What this task involves: Exact reproduction of every record is required, and pictures are to be excluded.

Provided data:

◆ ◆ ◆

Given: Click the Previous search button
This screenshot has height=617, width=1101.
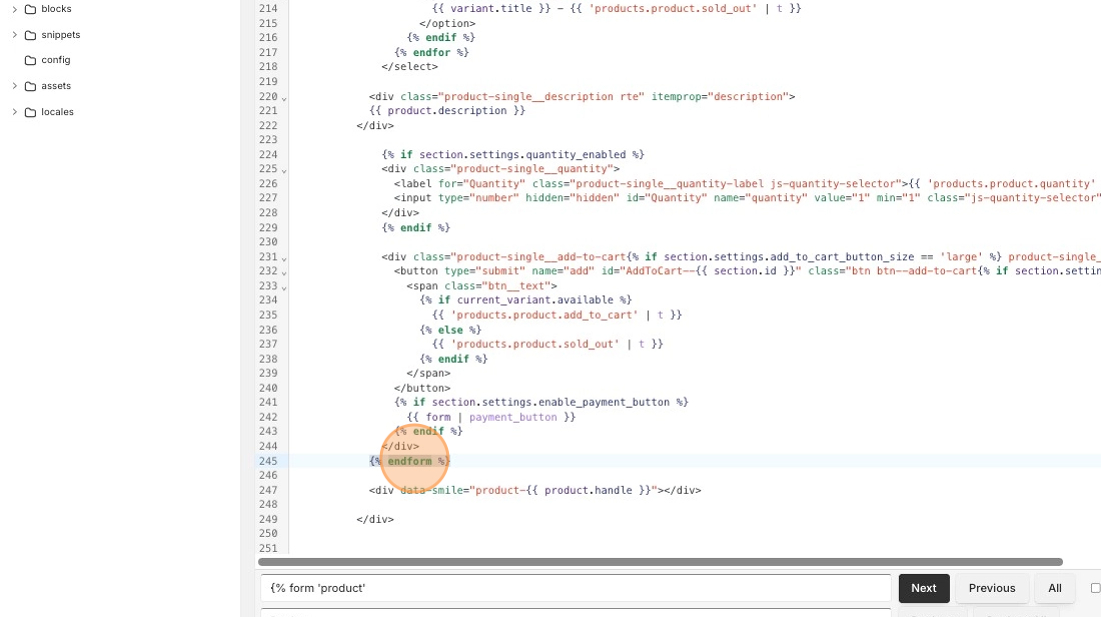Looking at the screenshot, I should (x=991, y=588).
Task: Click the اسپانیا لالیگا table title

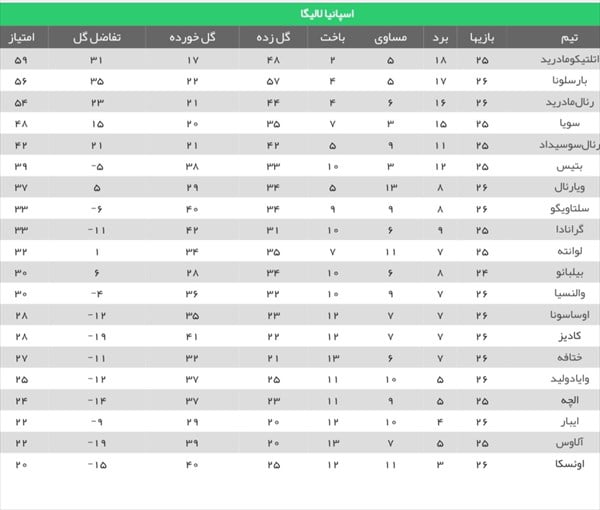Action: pos(298,14)
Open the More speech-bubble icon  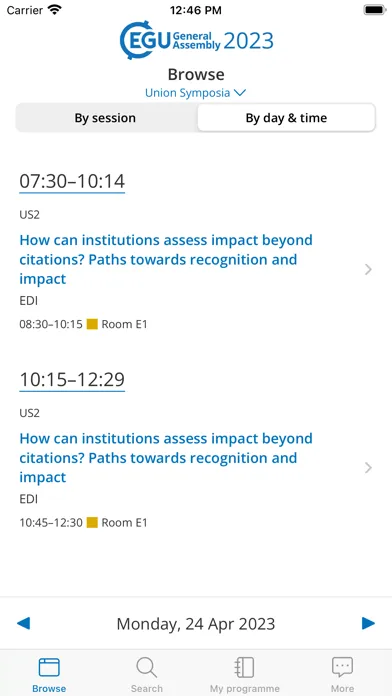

◆ ◆ ◆

Task response:
Given: Click the Previous search button
This screenshot has height=617, width=1101.
Looking at the screenshot, I should (x=991, y=588).
Task: Click the اسپانیا لالیگا table title

Action: pos(298,14)
Open the More speech-bubble icon  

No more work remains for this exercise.